By way of brief background, once the FDA began receiving data in the early 1970s from its task force (convened to study the risks of this kind of antibiotic use), the FDA issued a regulation in 1973 that the FDA proposed to withdraw approval of all subtherapeutic uses of antibiotics in animal feed, unless the drug sponsors and other interested parties submitted data within two years that indicated safety. Twenty drug makers and other interested parties responded in kind and requested hearings on the issue. While the FDA granted those hearing requests, it never ultimately set dates for or held hearings. From that point on, the FDA essentially went dark on the issue, and subtherapeutic use of penicillin and tetracycline in agriculture continued with status quo for more than two decades. This unfettered use is what led to the 2011 lawsuit filed by various advocacy groups that wanted to force the FDA to finish its job and, ultimately, withdraw approval for subtherapeutic antibiotic use.
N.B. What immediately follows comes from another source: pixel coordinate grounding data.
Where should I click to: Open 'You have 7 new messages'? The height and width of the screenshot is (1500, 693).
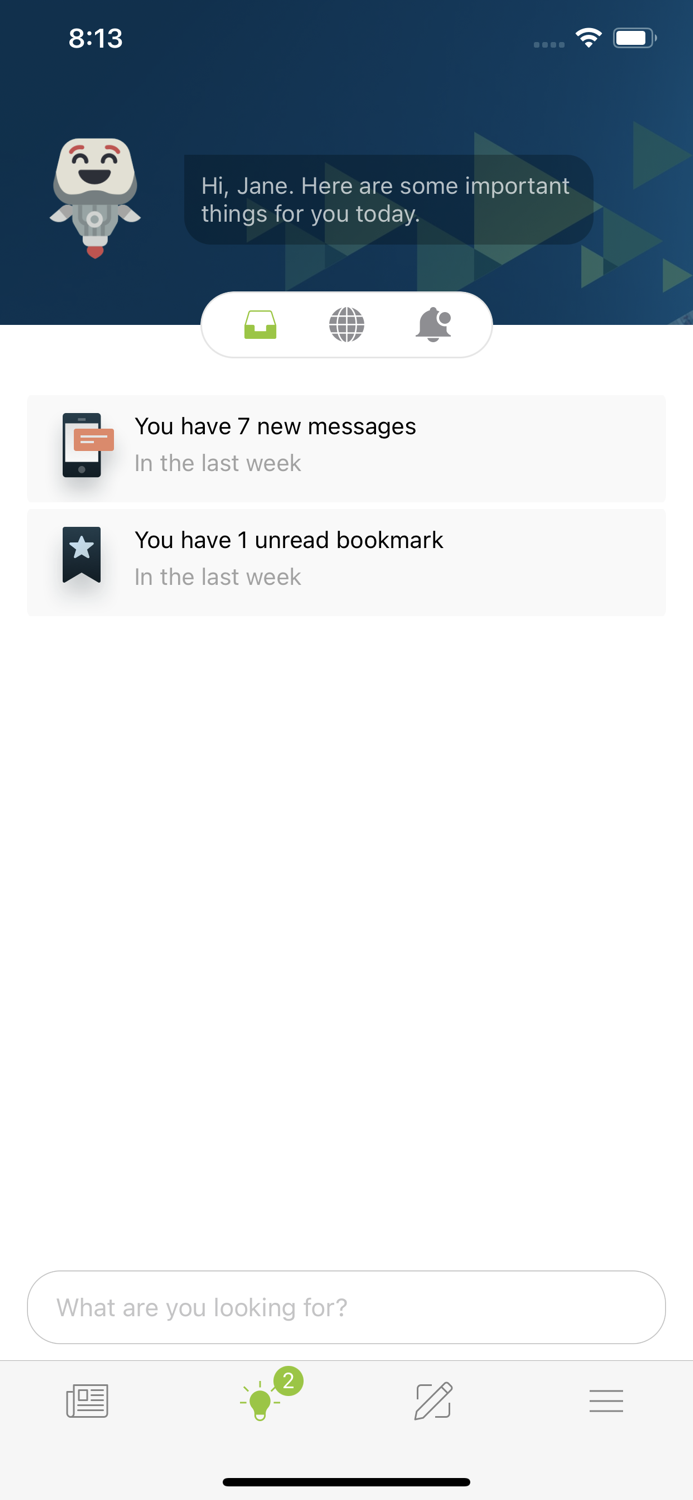pyautogui.click(x=346, y=448)
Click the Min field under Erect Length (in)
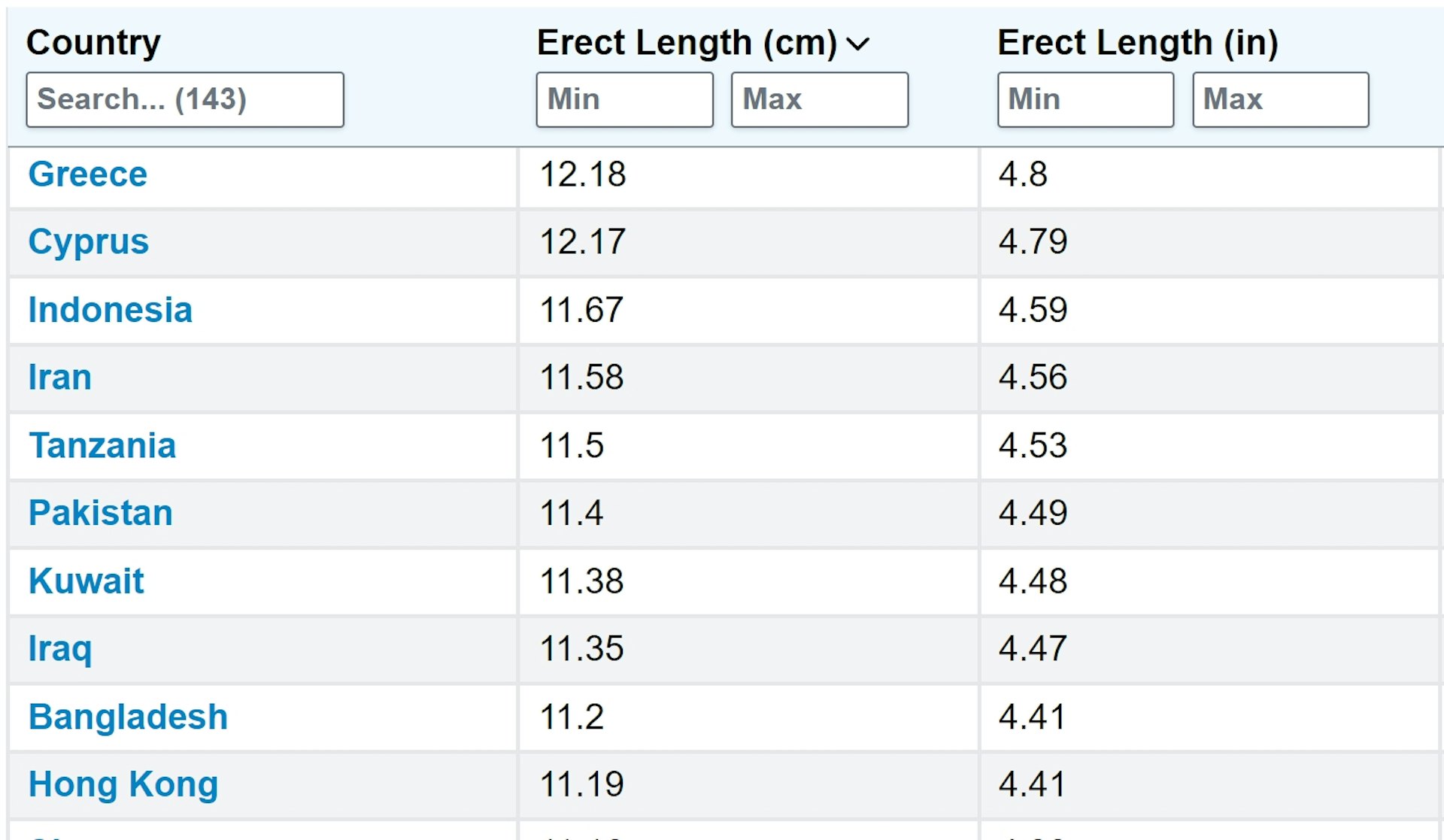The image size is (1444, 840). 1085,99
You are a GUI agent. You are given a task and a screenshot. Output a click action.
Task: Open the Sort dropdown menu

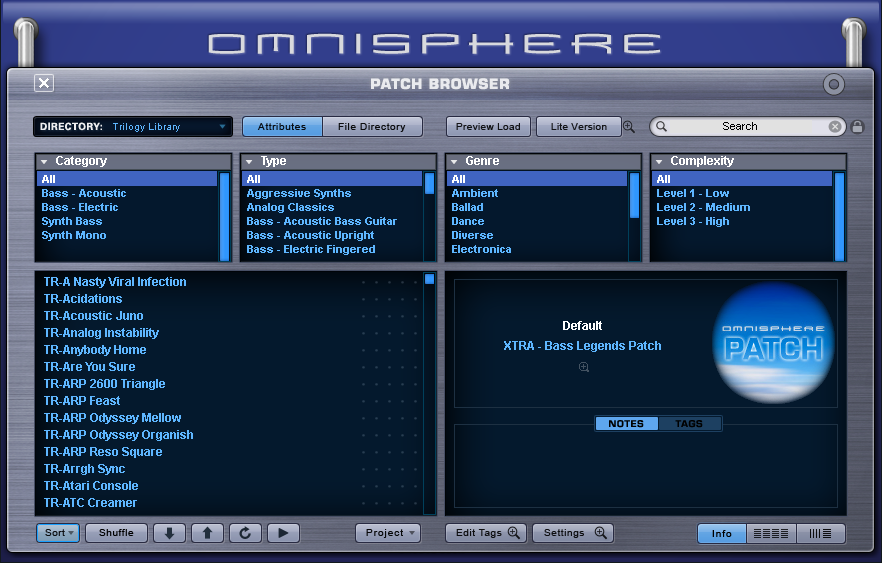pyautogui.click(x=59, y=533)
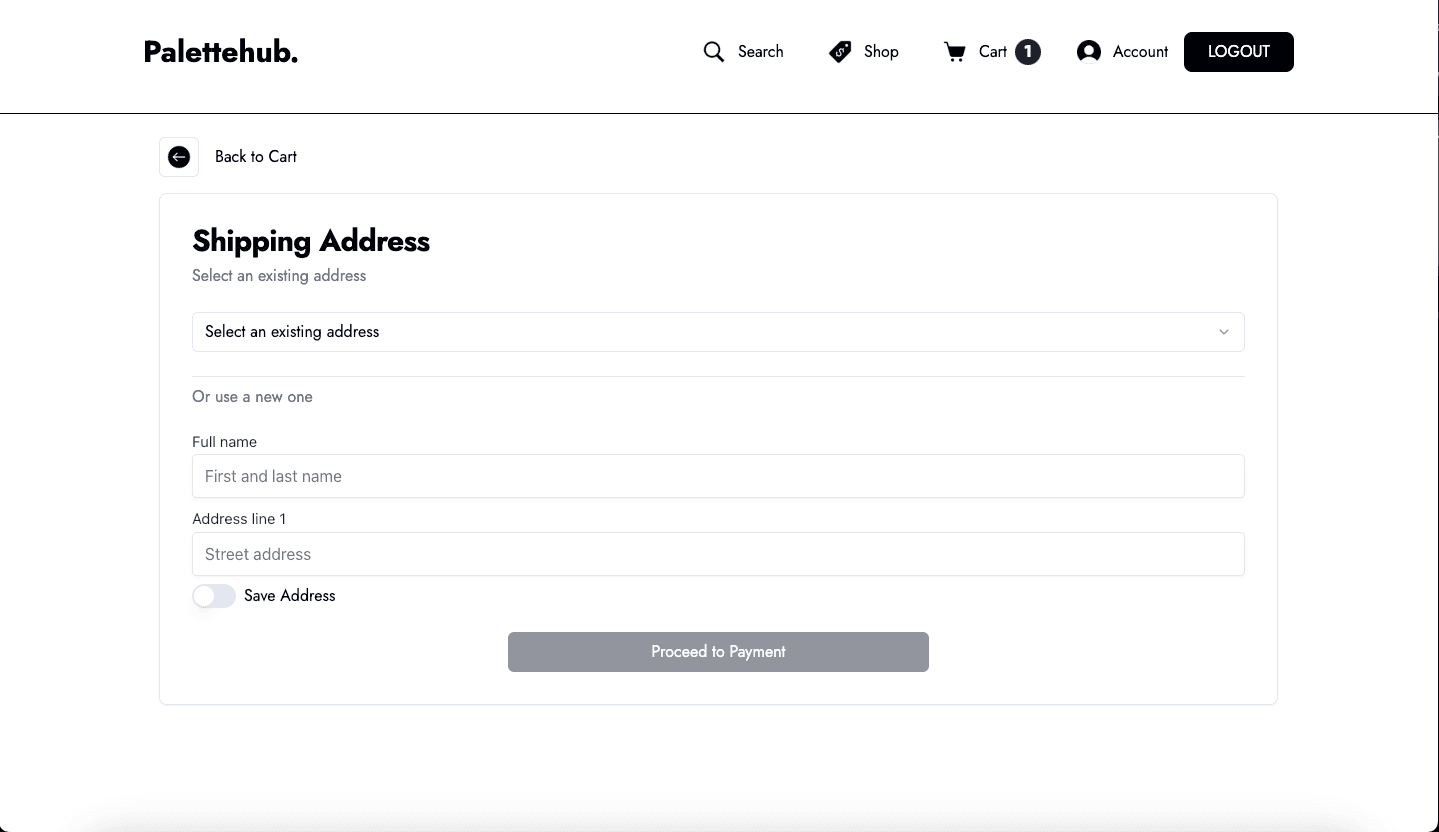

The court’s March 2012 order means that the agency will now have to complete the process of having the drug sponsors (a/k/a drug companies and others) prove that the use of these antibiotics is safe. The FDA must do this by 1) re-issuing a notice of the proposed withdrawals and provide opportunity for a hearing for drug sponsors; and 2) if drug sponsors request hearings and raise a genuine and substantial issue of fact, the FDA must hold a public evidentiary hearing, (a process that should have happened in the late 1970s). If the drug companies fail to prove safety at the hearing, the FDA must issue a withdrawal order that will end the use of such antibiotics in agriculture at “subtherapeutic” levels.

As a lawyer, these kinds of in-depth, well-reasoned decisions issued by courts give me comfort that the judiciary is paying attention not only to the law (the Food, Drug & Cosmetics Act and the Administrative Procedures Act), but also the tactics of the FDA in skirting their duties. For example, in December 2011, just a few months after the suit had been filed, the FDA rescinded their original 1977 notice of opportunity for hearing (NOOH) regarding the withdrawal proceedings for penicillin and tetracycline. To do this after twenty-five years of no interim action, much less during an ongoing lawsuit related to this very issue, speaks volumes about the FDA’s laissez faire stance on antibiotic use. Indeed, their tactic was calculated: by rescinding the order, they had hoped to make the Plaintiffs’ case moot and have it dismissed. Fortunately, for reasons set forth in the decision, the court did not fall for this tactic and issued its order nonetheless.

What’s perhaps most troubling about the FDA’s failure to properly address safety data and growing scientific evidence about increasing instances of antibiotic resistant bacteria is that they are doing so at a huge risk to humans and animals, seemingly in an effort to appease drug makers and many agricultural proponents of subtherapeutic antibiotic use. Decades of unchecked antibiotic use in agriculture is already demonstrating serious consequences, and those are just the ones that we know of now. Thankfully, groups like the ones that brought the suit are acting on the best interests of public health and finally the courts are starting to force the FDA to do the same.

Stay tuned over the next few days for Part 2, where I discuss the final guidance, draft guidance and draft regulation issued by the FDA yesterday (Wednesday, April 11, 2012), apparently in an effort to increase regulation of antibiotic use. However, the fact that guidance merely voluntary and non-binding does not give me much hope when considering the drug makers’ and FDA’s position on this issue to date. Click over here to read the FDA’s press release regarding and links to these documents.

* The use of antibiotics for promoting growth or added to feed is prohibited under the National Organic Program. Under the NOP any animal that is treated with antibiotics for disease must be removed permanently from the herd and cannot be labeled organic.